**Collected data entries**
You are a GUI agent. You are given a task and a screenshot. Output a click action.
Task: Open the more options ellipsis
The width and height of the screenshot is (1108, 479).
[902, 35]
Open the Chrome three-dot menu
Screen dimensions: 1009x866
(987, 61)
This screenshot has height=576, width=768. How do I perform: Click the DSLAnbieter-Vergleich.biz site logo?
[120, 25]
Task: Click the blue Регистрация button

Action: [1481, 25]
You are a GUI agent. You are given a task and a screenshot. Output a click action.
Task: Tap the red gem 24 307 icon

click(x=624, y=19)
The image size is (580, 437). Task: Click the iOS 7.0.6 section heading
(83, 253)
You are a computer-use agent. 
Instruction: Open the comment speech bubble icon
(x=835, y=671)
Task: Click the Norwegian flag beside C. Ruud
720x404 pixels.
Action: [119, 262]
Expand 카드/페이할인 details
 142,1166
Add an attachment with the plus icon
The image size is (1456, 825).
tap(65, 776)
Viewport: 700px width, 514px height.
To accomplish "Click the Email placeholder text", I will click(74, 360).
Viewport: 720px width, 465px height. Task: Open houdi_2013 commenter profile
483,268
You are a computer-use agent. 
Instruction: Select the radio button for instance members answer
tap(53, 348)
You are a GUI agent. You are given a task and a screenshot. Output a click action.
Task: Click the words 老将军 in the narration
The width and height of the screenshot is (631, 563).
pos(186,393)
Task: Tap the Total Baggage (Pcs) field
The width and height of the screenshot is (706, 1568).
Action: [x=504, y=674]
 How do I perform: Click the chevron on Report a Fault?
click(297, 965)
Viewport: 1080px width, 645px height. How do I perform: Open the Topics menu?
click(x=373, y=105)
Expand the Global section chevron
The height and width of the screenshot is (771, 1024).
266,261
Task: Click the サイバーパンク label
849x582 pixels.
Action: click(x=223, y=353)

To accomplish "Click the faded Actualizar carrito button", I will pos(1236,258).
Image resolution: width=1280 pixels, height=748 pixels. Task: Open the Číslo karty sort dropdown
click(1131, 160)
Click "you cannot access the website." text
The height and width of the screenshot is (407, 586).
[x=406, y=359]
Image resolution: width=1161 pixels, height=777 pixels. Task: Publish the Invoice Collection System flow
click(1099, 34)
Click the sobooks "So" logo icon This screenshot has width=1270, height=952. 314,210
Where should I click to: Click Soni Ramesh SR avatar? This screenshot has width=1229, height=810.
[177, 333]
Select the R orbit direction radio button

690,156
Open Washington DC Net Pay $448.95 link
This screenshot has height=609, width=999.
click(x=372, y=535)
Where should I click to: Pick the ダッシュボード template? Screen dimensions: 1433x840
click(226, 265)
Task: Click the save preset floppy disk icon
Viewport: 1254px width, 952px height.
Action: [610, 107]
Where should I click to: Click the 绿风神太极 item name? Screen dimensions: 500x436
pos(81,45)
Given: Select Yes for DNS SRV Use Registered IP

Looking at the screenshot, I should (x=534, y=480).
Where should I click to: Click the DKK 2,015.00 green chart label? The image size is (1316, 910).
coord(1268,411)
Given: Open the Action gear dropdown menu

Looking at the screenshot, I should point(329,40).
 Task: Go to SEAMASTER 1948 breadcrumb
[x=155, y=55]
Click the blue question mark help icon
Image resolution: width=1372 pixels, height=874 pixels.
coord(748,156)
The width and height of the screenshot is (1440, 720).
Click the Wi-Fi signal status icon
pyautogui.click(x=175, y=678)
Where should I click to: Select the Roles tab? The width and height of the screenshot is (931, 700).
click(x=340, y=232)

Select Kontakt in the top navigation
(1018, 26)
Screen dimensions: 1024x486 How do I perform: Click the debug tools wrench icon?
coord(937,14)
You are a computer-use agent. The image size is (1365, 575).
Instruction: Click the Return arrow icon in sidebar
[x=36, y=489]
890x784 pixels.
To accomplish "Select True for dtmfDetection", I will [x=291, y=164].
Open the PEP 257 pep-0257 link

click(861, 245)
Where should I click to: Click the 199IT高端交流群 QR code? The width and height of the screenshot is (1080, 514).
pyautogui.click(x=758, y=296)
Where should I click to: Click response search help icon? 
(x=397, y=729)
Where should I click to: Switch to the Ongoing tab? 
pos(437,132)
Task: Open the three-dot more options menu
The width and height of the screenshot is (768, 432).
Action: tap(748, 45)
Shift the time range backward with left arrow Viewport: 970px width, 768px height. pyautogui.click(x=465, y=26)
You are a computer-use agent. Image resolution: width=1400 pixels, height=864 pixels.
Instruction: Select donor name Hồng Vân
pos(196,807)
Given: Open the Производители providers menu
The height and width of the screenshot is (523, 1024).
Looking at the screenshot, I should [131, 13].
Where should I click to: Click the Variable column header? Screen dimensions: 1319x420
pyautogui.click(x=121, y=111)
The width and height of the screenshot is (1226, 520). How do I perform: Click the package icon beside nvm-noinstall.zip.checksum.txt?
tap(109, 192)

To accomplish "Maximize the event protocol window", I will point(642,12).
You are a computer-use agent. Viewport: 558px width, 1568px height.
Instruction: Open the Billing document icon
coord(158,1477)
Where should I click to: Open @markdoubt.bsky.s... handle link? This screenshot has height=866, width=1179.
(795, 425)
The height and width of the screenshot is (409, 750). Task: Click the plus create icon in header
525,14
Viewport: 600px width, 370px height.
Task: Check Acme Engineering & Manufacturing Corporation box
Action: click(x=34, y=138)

**TASK STATEMENT**
Print all entries again, exactly.

**RESPONSE**
You are a GUI agent. You are given a task and a screenshot. Output a click action.
Task: Open the more options ellipsis
The width and height of the screenshot is (1108, 479).
[902, 35]
Open the Chrome three-dot menu
Screen dimensions: 1009x866
(987, 61)
This screenshot has height=576, width=768. How do I perform: Click the DSLAnbieter-Vergleich.biz site logo?
[120, 25]
Task: Click the blue Регистрация button

Action: [1481, 25]
You are a GUI agent. You are given a task and a screenshot. Output a click action.
Task: Tap the red gem 24 307 icon

click(x=624, y=19)
The image size is (580, 437). Task: Click the iOS 7.0.6 section heading
(83, 253)
You are a computer-use agent. 
Instruction: Open the comment speech bubble icon
(x=835, y=671)
Task: Click the Norwegian flag beside C. Ruud
720x404 pixels.
Action: [119, 262]
Expand 카드/페이할인 details
 142,1166
Add an attachment with the plus icon
The image size is (1456, 825).
tap(65, 776)
Viewport: 700px width, 514px height.
To accomplish "Click the Email placeholder text", I will click(74, 360).
Viewport: 720px width, 465px height. Task: Open houdi_2013 commenter profile
483,268
You are a computer-use agent. 
Instruction: Select the radio button for instance members answer
tap(53, 348)
You are a GUI agent. You are given a task and a screenshot. Output a click action.
Task: Click the words 老将军 in the narration
The width and height of the screenshot is (631, 563).
pos(186,393)
Task: Tap the Total Baggage (Pcs) field
The width and height of the screenshot is (706, 1568).
Action: [x=504, y=674]
 How do I perform: Click the chevron on Report a Fault?
click(297, 965)
Viewport: 1080px width, 645px height. How do I perform: Open the Topics menu?
click(x=373, y=105)
Expand the Global section chevron
The height and width of the screenshot is (771, 1024).
266,261
Task: Click the サイバーパンク label
849x582 pixels.
Action: click(x=223, y=353)

To accomplish "Click the faded Actualizar carrito button", I will pos(1236,258).
Image resolution: width=1280 pixels, height=748 pixels. Task: Open the Číslo karty sort dropdown
click(1131, 160)
Click "you cannot access the website." text
The height and width of the screenshot is (407, 586).
[x=406, y=359]
Image resolution: width=1161 pixels, height=777 pixels. Task: Publish the Invoice Collection System flow
click(1099, 34)
Click the sobooks "So" logo icon This screenshot has width=1270, height=952. 314,210
Where should I click to: Click Soni Ramesh SR avatar? This screenshot has width=1229, height=810.
[177, 333]
Select the R orbit direction radio button

690,156
Open Washington DC Net Pay $448.95 link
This screenshot has height=609, width=999.
click(x=372, y=535)
Where should I click to: Pick the ダッシュボード template? Screen dimensions: 1433x840
click(226, 265)
Task: Click the save preset floppy disk icon
Viewport: 1254px width, 952px height.
Action: [610, 107]
Where should I click to: Click the 绿风神太极 item name? Screen dimensions: 500x436
pos(81,45)
Given: Select Yes for DNS SRV Use Registered IP

Looking at the screenshot, I should (x=534, y=480).
Where should I click to: Click the DKK 2,015.00 green chart label? The image size is (1316, 910).
coord(1268,411)
Given: Open the Action gear dropdown menu

Looking at the screenshot, I should point(329,40).
 Task: Go to SEAMASTER 1948 breadcrumb
[x=155, y=55]
Click the blue question mark help icon
Image resolution: width=1372 pixels, height=874 pixels.
coord(748,156)
The width and height of the screenshot is (1440, 720).
Click the Wi-Fi signal status icon
pyautogui.click(x=175, y=678)
Where should I click to: Select the Roles tab? The width and height of the screenshot is (931, 700).
click(x=340, y=232)

Select Kontakt in the top navigation
(1018, 26)
Screen dimensions: 1024x486 How do I perform: Click the debug tools wrench icon?
coord(937,14)
You are a computer-use agent. The image size is (1365, 575).
Instruction: Click the Return arrow icon in sidebar
[x=36, y=489]
890x784 pixels.
To accomplish "Select True for dtmfDetection", I will [x=291, y=164].
Open the PEP 257 pep-0257 link

click(861, 245)
Where should I click to: Click the 199IT高端交流群 QR code? The width and height of the screenshot is (1080, 514).
pyautogui.click(x=758, y=296)
Where should I click to: Click response search help icon? 
(x=397, y=729)
Where should I click to: Switch to the Ongoing tab? 
pos(437,132)
Task: Open the three-dot more options menu
The width and height of the screenshot is (768, 432).
Action: tap(748, 45)
Shift the time range backward with left arrow Viewport: 970px width, 768px height. pyautogui.click(x=465, y=26)
You are a computer-use agent. Image resolution: width=1400 pixels, height=864 pixels.
Instruction: Select donor name Hồng Vân
pos(196,807)
Given: Open the Производители providers menu
The height and width of the screenshot is (523, 1024).
Looking at the screenshot, I should [131, 13].
Where should I click to: Click the Variable column header? Screen dimensions: 1319x420
pyautogui.click(x=121, y=111)
The width and height of the screenshot is (1226, 520). How do I perform: Click the package icon beside nvm-noinstall.zip.checksum.txt?
tap(109, 192)

To accomplish "Maximize the event protocol window", I will point(642,12).
You are a computer-use agent. Viewport: 558px width, 1568px height.
Instruction: Open the Billing document icon
coord(158,1477)
Where should I click to: Open @markdoubt.bsky.s... handle link? This screenshot has height=866, width=1179.
(795, 425)
The height and width of the screenshot is (409, 750). Task: Click the plus create icon in header
525,14
Viewport: 600px width, 370px height.
Task: Check Acme Engineering & Manufacturing Corporation box
Action: click(x=34, y=138)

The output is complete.